The other thing that has changed is there’s a new type of vaccine in use.  As stated in the book, “A vaccine works by introducing a fake germ into the body that won’t really make a person sick. The fake germ is either part of a real one or a dead one—the important thing is that it is the same shape as the real germ.” This is true of most vaccines. But the new ones being used to protect against COVID-19 use mRNA, which is an innovative way to introduce these “fake germs” into the body.  Rather than inserting the germs themselves, the new vaccines insert instructions in the form of mRNA. These instructions tell our own cells to produce the fake germs, or rather, proteins that are the same shape as part of the germ. This is new technology. But both the more traditional vaccines and the new ones have the same effect. They cause the white blood cells to attack the fake germ or germ part and are then educated on how to respond if and when a real one enters into that person’s body.

[Ed. note: we will be updating this information in future printings of the book.]

What do you hope readers take away from Germs Up Close

I hope the book will give readers a basic understanding of the germs that make us sick. And will also teach them something that seems to get lost—I’ve noticed from teaching adults—that not all bacteria are bad.

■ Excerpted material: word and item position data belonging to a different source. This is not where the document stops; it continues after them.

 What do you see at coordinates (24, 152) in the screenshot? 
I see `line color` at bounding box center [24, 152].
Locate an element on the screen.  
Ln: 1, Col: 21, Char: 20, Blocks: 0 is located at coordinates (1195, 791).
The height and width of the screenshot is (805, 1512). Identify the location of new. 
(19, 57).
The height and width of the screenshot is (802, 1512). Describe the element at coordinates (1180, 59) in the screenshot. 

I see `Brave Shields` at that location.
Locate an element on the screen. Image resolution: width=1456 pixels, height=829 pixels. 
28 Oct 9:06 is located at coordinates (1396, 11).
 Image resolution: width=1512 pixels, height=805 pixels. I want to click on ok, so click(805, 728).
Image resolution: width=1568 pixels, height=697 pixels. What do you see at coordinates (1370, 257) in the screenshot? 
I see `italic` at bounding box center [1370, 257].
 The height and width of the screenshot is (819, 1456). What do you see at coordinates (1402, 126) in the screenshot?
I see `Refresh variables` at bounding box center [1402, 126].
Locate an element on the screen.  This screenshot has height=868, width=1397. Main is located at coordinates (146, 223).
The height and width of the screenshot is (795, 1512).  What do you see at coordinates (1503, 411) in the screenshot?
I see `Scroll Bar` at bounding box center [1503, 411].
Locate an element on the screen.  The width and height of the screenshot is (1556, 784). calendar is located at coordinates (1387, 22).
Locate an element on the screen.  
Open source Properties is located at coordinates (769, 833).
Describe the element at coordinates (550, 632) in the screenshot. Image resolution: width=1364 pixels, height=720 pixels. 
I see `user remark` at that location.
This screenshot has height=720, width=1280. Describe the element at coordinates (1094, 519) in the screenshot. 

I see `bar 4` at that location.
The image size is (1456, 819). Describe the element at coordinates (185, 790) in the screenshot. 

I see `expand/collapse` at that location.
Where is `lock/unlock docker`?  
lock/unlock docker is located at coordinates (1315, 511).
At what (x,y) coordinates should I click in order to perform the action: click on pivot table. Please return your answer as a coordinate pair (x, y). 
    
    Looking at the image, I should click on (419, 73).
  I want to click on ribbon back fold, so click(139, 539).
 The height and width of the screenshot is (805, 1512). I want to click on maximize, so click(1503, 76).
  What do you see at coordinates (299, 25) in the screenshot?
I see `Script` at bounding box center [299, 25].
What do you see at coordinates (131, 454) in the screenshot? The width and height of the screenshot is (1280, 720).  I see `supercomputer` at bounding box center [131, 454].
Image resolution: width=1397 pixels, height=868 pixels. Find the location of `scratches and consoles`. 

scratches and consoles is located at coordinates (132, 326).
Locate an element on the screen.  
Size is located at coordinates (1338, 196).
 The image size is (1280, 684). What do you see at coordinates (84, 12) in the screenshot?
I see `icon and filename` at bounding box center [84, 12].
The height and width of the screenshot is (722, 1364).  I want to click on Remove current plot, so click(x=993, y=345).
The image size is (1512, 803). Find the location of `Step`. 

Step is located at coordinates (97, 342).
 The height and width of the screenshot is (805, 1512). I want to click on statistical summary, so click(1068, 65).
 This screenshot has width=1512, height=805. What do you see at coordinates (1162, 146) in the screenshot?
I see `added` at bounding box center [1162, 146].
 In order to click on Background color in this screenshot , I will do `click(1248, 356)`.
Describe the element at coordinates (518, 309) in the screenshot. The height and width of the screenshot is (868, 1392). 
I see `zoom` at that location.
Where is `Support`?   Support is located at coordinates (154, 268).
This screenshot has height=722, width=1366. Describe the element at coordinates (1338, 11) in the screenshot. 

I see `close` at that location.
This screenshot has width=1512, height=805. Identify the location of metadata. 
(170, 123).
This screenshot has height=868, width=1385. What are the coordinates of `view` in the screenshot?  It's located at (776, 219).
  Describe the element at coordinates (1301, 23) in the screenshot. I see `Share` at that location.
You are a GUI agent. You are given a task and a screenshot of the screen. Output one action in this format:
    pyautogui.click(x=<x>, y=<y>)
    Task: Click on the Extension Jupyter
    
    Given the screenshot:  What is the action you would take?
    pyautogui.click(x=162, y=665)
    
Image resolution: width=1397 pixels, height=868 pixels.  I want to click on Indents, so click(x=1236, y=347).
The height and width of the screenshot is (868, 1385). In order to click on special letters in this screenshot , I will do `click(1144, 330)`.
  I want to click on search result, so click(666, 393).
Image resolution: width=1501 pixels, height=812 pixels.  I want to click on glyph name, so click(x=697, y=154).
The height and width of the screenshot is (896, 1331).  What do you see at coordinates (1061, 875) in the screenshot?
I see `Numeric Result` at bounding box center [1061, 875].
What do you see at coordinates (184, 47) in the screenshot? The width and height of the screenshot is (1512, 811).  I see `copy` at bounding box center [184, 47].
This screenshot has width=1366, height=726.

In fact many bacteria help us do vital things, like protect us from bad bacteria or make vitamins we need. I hope readers will learn the basics about their immune system and how a vaccine works and how to protect themselves. But really, what I most hope is that some of my awe at how interesting and beautiful science is will come across. These germs are nasty. But they are also gorgeous and fascinating. I’m hoping to hook some kids who will decide they want might want to pursue the germ-related careers listed in the back of the book. And I’m hoping to inspire some of the future artists and writers and poets as well—to see and be moved to share the beauty inherent in the natural world.